Wagner Moura e José Wilker serão protagonistas e outros personagens também serão divididos entre os dois atores. Dona Sarah, mulher do presidente, será vivida por Débora Falabella e Marília Pêra. Na pele da mãe dele, dona Júlia, estarão Júlia Lemmertz e Eva Wilma. Minas da primeira metade do século 20, o Rio dos anos dourados e Brasília em construção serão reproduzidos em estúdio ou em computador, mas a minissérie não contará só fatos históricos. ‘São fundamentais, mas não são matéria-prima de teledramaturgia. Entram como pano de fundo, porque em primeiro plano estarão JK, amigos, família e seus conflitos afetivos e emocionais, porque disso se alimenta o que faço’, disse Nogueira. ‘Nenhuma vida dá um folhetim, nem a de JK, que começa com uma infância paupérrima e termina como o presidente mais amado da história do Brasil.’

A unanimidade não exclui debates. Os próprios profissionais envolvidos discordam de questões sobre Juscelino, mas provocar a discussão é um dos objetivos. ‘Não será uma produção chapa branca, para santificar o presidente. Será ótimo se despertar o debate’, comentou Alcides Nogueira. Dênis Carvalho prefere evitar a palavra polêmica, mas sabe que será impossível fugir. Considera JK um presente por seus 30 anos de televisão. ‘Orgulho-me de quase tudo que fiz, mas quando tenho algo a dizer a 40 milhões de pessoas o prazer é maior. É o caso dessa minissérie.’

Apesar de não se preocuparem com o rigor histórico, Maria Adelaide e Nogueira mergulharam fundo na história de JK, com os historiadores Ronaldo Costa Couto (que já foi ministro de Estado) e Marieta de Moraes Ferreira, da Fundação Getúlio Vargas. Apaixonaram-se pelo personagem e decoraram casos pitorescos que alimentarão os 44 capítulos da minissérie. ‘Além dos que entraram para o folclore político, há outros interessantíssimos que serão dramatizados’, antecipa Maria Adelaide. Os personagens fictícios, segundo ela conta, têm surgido com enorme força. ‘Como em Seis Personagens em Busca de Um Autor, vêm prontos, se impõem, mas isso é normal quando se escreve uma história.’
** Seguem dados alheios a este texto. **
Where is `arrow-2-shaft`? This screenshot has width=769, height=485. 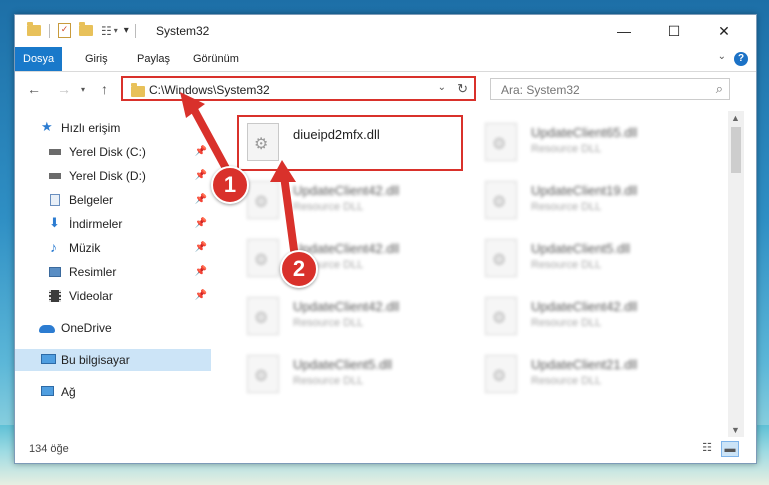
arrow-2-shaft is located at coordinates (289, 213).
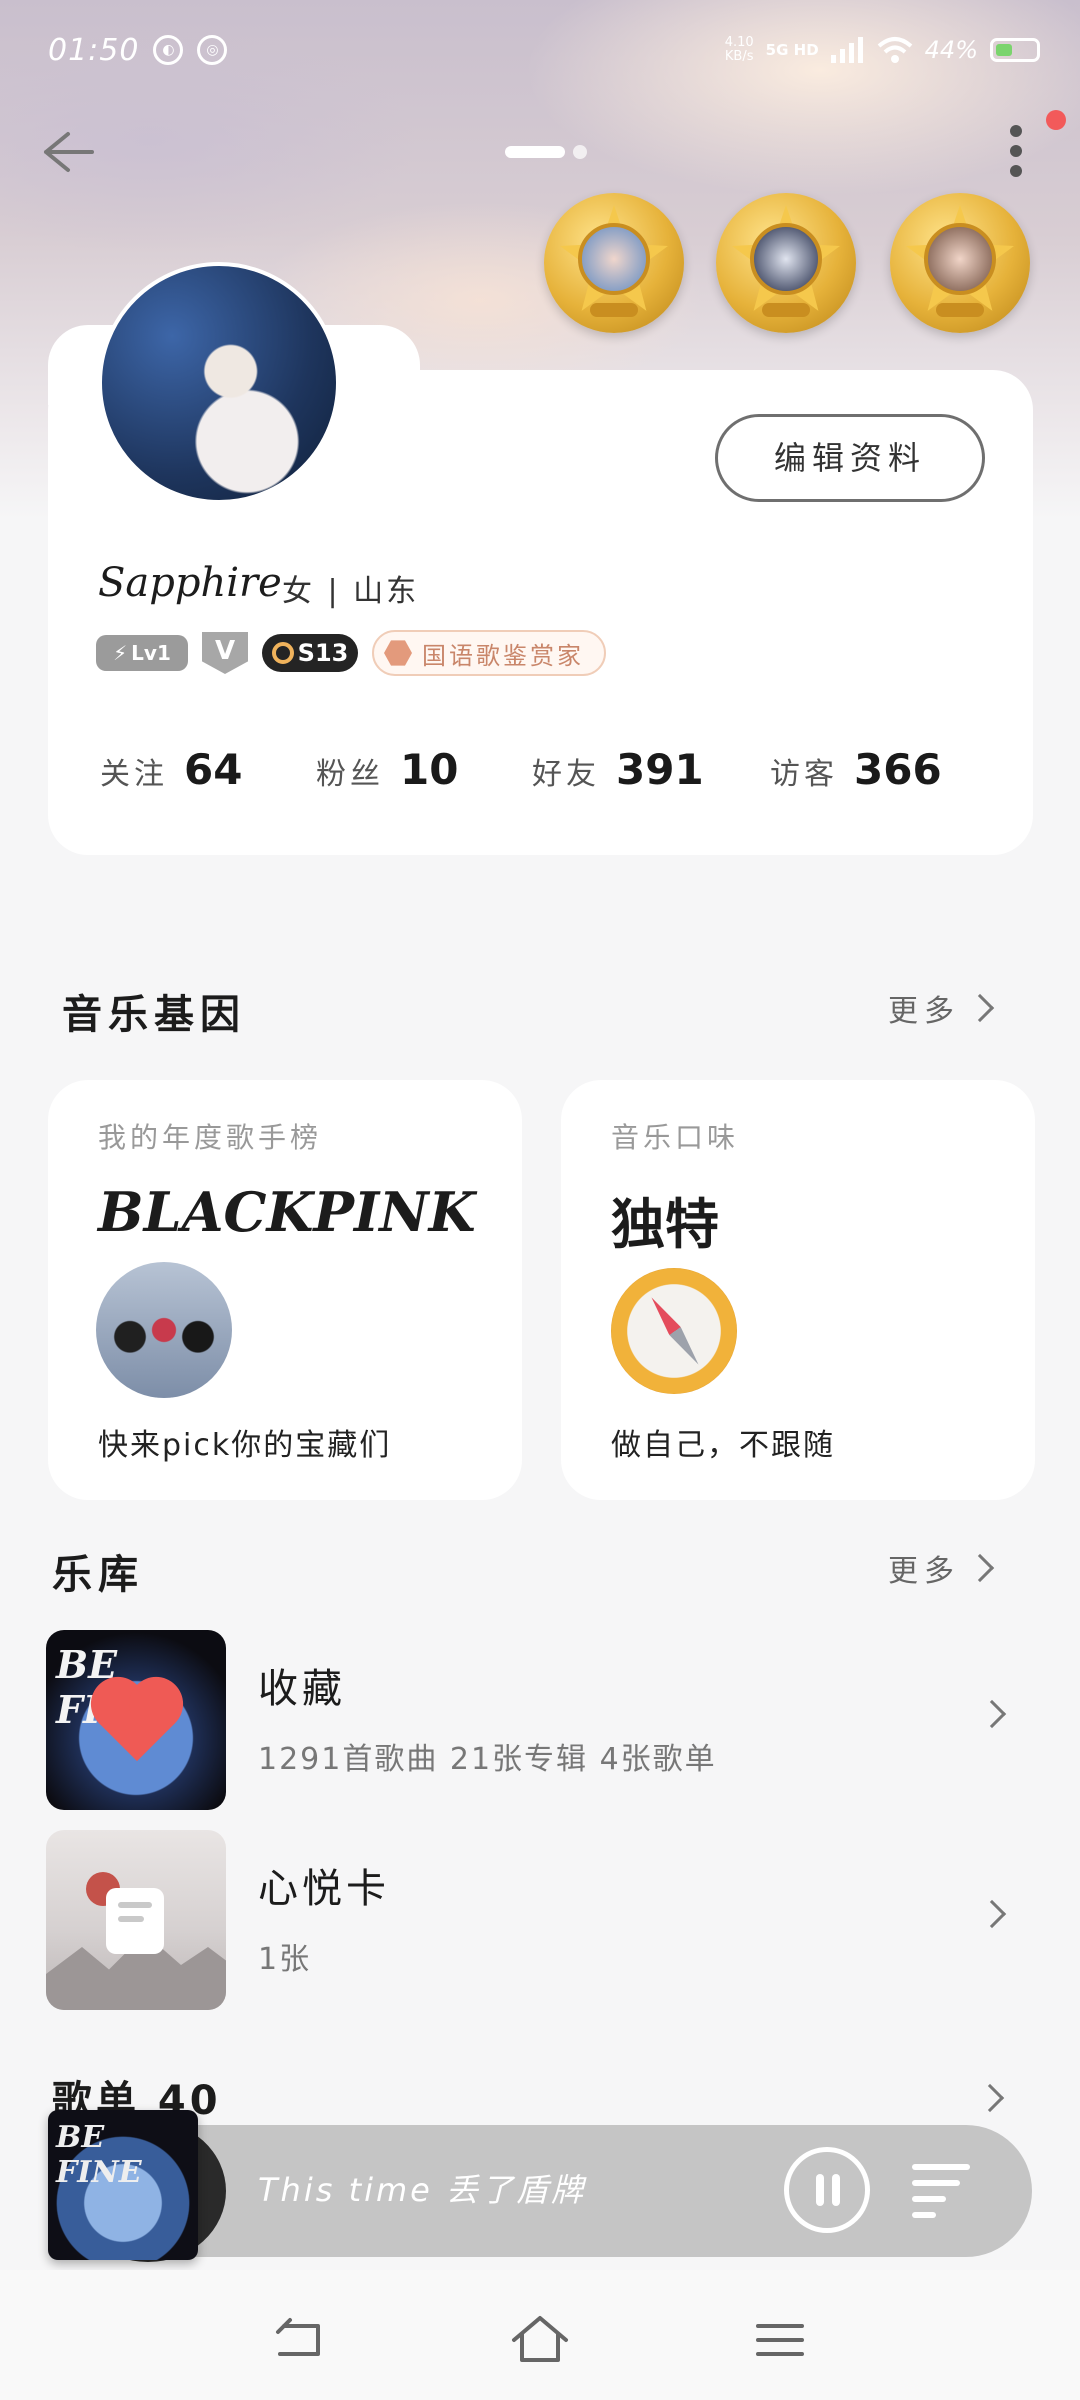  I want to click on compass-icon, so click(674, 1331).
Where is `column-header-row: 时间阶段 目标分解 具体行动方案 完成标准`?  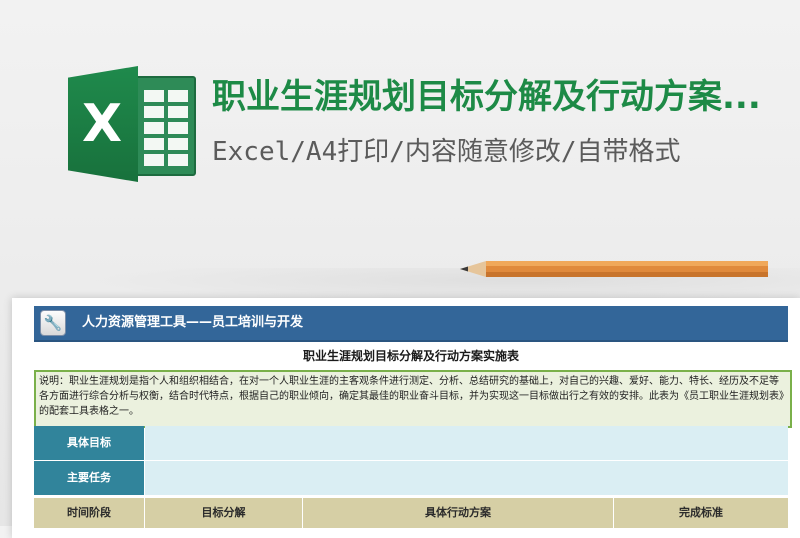 column-header-row: 时间阶段 目标分解 具体行动方案 完成标准 is located at coordinates (411, 513).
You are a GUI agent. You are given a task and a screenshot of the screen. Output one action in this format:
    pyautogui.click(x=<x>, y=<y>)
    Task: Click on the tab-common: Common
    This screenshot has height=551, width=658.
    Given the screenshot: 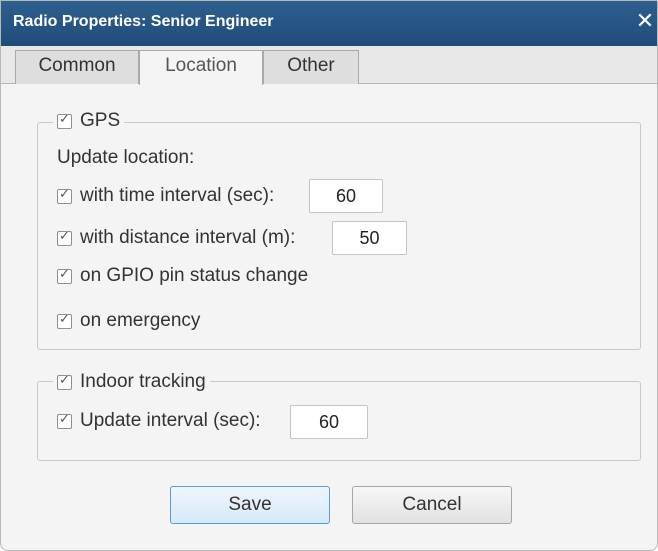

Para mostrar a cultura do período JK, muito impulsionada por ele, haverá um núcleo de artistas ou aspirantes à carreira no Rio. ‘Eles contarão o que foi a explosão artística da era JK’, diz Maria Adelaide. Já o cotidiano do poder ficará a cargo de uma testemunha ocular. ‘O poeta Geraldo Carneiro, filho do secretário particular do presidente que tinha o mesmo nome, escreverá essas cenas porque ele as conhece muito melhor que a gente.’

A popularidade de Juscelino é uma faca de dois gumes para os dois atores que o viverão. Wagner Moura, que até a semana passada era o romântico Gustavo na novela A Lua me Disse, avisa que é uma novidade em sua carreira ser alguém que existiu. Wilker, que já foi Antônio Conselheiro, Tiradentes, o político Tenório Cavalcanti e até o cangaceiro Lampião, acredita que JK é mais difícil. ‘Todo mundo, mesmo quem nem tinha nascido em 1976, quando ele morreu, conhece suas histórias e sente uma certa intimidade’, teorizou.

Mas Wilker só entra na história no 17.º capítulo. Até lá, conta-se como um menino pobre, filho de um tropeiro boêmio, se tornou médico requisitado e político influente, que seduzia os rivais e inflamava os seguidores. A equipe da Globo fica em Tiradentes pelo menos um mês para contar essa história, mas pretende também ir a Diamantina, que os mineiros consideram a mais charmosa das cidades históricas. Só em meados de novembro, a equipe chega ao Rio, para recriar aqui, em estúdio ou nas ruas, a antiga e a nova capital, cenários de um tempo que se recusa a sair da memória nacional.’